DeltaDou: Expert-level Doudizhu AI through Self-play

Authors: Qiqi Jiang, Kuangzheng Li, Boyao Du, Hao Chen, Hai Fang

IJCAI 2019 | Conference PDF | Archive PDF | Plain Text | LLM Run Details

Reproducibility Variable Result LLM Response
Research Type Experimental Our results show that self-play can significantly improve the performance of our agent in this multiagent imperfect information game.
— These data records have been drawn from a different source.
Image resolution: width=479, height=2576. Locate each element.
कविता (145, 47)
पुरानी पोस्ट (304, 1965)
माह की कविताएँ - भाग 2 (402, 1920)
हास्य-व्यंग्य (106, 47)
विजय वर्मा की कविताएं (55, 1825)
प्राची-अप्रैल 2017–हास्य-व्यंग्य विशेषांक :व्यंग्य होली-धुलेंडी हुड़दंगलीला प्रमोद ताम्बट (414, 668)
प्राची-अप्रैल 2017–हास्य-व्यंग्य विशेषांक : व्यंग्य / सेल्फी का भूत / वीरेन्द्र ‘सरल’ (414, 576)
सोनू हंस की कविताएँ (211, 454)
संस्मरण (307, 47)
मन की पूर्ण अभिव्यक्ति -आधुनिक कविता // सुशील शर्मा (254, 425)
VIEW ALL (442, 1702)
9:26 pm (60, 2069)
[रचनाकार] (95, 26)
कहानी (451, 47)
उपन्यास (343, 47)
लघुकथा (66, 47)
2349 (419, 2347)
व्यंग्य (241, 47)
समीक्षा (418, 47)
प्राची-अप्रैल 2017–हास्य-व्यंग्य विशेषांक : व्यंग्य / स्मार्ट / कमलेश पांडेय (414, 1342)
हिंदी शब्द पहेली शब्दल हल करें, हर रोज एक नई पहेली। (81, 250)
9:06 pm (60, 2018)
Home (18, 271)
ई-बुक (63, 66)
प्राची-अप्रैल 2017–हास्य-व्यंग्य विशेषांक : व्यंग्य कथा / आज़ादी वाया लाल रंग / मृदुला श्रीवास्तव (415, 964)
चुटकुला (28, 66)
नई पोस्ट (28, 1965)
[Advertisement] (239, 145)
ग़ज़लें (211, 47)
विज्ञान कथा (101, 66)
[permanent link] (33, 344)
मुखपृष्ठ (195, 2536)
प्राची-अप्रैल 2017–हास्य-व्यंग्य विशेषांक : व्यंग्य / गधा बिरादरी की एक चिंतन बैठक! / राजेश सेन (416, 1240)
Even starting with a weak AI, our agent can achieve human expert level after days of self-play and training.
Researcher Affiliation Industry Qiqi Jiang , Kuangzheng Li , Boyao Du , Hao Chen and Hai Fang Sweet Code Inc, Beijing {jiangqiqi, likuangzheng, duboyao, chenhao, fanghai}@itgwn.com
Pseudocode Yes Algorithm 1 FPMCTS in Doudizhu
Open Source Code No The paper mentions an 'open source heuristics-based algorithm' (RHCP) from another source, but does not state that its own methodology's code is available or provide a link.
Open Datasets No In the first phase, 200,000 games were selfplayed by the heuristic algorithm, then the game results were used to generate the initial policy-value network under supervised learning.
Dataset Splits No The paper mentions a 'testing data set' of 100 games but does not specify a distinct validation set or provide explicit train/validation/test dataset splits for reproduction.
Hardware Specification Yes It took 2 months to train the network on 68 CPUs... It was ran on a single 8-core computer with the average time for a move of roughly 5 to 8 seconds.
Software Dependencies No The paper mentions various algorithms and frameworks (e.g., MCTS, neural networks, Alpha Zero-like framework) but does not provide specific version numbers for any software dependencies or libraries used.
Experiment Setup Yes In the first phase, 200,000 games were selfplayed by the heuristic algorithm... each episode contains 8000 games, and FPMCTS contains 400 playouts. Inference is used when any player has fewer than 15 cards in hand... The number of simulations in MCTS is set to 600 and c-p UCT is set to 2.